■ **What is being asked**
Format every line of the data below as a Markdown table with the columns Row and Data line. Number the nonblank lines in order and leave out the blank lines.

■ **Extracted entries**
_ _ _ _ _ _ _

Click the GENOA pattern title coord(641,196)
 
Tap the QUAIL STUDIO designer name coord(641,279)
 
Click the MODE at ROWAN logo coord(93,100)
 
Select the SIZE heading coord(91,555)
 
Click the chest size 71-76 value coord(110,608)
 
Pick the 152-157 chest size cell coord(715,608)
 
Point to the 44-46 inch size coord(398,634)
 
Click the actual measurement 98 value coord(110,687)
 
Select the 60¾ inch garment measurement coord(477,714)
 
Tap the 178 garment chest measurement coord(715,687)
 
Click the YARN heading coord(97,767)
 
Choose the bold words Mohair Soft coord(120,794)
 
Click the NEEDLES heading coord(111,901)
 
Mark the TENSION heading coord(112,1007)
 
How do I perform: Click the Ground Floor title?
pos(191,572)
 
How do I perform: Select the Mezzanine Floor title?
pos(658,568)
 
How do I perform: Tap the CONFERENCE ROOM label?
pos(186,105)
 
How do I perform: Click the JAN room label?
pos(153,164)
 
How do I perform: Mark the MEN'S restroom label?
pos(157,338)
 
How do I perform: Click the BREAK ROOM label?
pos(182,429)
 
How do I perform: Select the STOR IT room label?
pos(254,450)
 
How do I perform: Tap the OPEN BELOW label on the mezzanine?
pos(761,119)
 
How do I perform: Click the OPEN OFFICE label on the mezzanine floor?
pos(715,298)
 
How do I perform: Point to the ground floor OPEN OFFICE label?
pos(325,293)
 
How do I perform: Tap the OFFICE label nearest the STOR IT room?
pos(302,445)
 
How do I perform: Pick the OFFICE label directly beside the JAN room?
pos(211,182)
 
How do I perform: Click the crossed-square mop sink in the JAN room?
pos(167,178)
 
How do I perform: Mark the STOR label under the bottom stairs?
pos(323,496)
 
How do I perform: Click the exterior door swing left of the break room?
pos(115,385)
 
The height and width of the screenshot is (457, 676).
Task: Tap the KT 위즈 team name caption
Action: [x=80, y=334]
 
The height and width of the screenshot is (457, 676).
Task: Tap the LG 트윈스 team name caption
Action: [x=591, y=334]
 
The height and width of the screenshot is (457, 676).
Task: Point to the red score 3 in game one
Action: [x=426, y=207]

_ _ _ _ _ _ _

■ **Task response**
| Row | Data line |
|---|---|
| 1 | Click the GENOA pattern title coord(641,196) |
| 2 | Tap the QUAIL STUDIO designer name coord(641,279) |
| 3 | Click the MODE at ROWAN logo coord(93,100) |
| 4 | Select the SIZE heading coord(91,555) |
| 5 | Click the chest size 71-76 value coord(110,608) |
| 6 | Pick the 152-157 chest size cell coord(715,608) |
| 7 | Point to the 44-46 inch size coord(398,634) |
| 8 | Click the actual measurement 98 value coord(110,687) |
| 9 | Select the 60¾ inch garment measurement coord(477,714) |
| 10 | Tap the 178 garment chest measurement coord(715,687) |
| 11 | Click the YARN heading coord(97,767) |
| 12 | Choose the bold words Mohair Soft coord(120,794) |
| 13 | Click the NEEDLES heading coord(111,901) |
| 14 | Mark the TENSION heading coord(112,1007) |
| 15 | How do I perform: Click the Ground Floor title? |
| 16 | pos(191,572) |
| 17 | How do I perform: Select the Mezzanine Floor title? |
| 18 | pos(658,568) |
| 19 | How do I perform: Tap the CONFERENCE ROOM label? |
| 20 | pos(186,105) |
| 21 | How do I perform: Click the JAN room label? |
| 22 | pos(153,164) |
| 23 | How do I perform: Mark the MEN'S restroom label? |
| 24 | pos(157,338) |
| 25 | How do I perform: Click the BREAK ROOM label? |
| 26 | pos(182,429) |
| 27 | How do I perform: Select the STOR IT room label? |
| 28 | pos(254,450) |
| 29 | How do I perform: Tap the OPEN BELOW label on the mezzanine? |
| 30 | pos(761,119) |
| 31 | How do I perform: Click the OPEN OFFICE label on the mezzanine floor? |
| 32 | pos(715,298) |
| 33 | How do I perform: Point to the ground floor OPEN OFFICE label? |
| 34 | pos(325,293) |
| 35 | How do I perform: Tap the OFFICE label nearest the STOR IT room? |
| 36 | pos(302,445) |
| 37 | How do I perform: Pick the OFFICE label directly beside the JAN room? |
| 38 | pos(211,182) |
| 39 | How do I perform: Click the crossed-square mop sink in the JAN room? |
| 40 | pos(167,178) |
| 41 | How do I perform: Mark the STOR label under the bottom stairs? |
| 42 | pos(323,496) |
| 43 | How do I perform: Click the exterior door swing left of the break room? |
| 44 | pos(115,385) |
| 45 | The height and width of the screenshot is (457, 676). |
| 46 | Task: Tap the KT 위즈 team name caption |
| 47 | Action: [x=80, y=334] |
| 48 | The height and width of the screenshot is (457, 676). |
| 49 | Task: Tap the LG 트윈스 team name caption |
| 50 | Action: [x=591, y=334] |
| 51 | The height and width of the screenshot is (457, 676). |
| 52 | Task: Point to the red score 3 in game one |
| 53 | Action: [x=426, y=207] |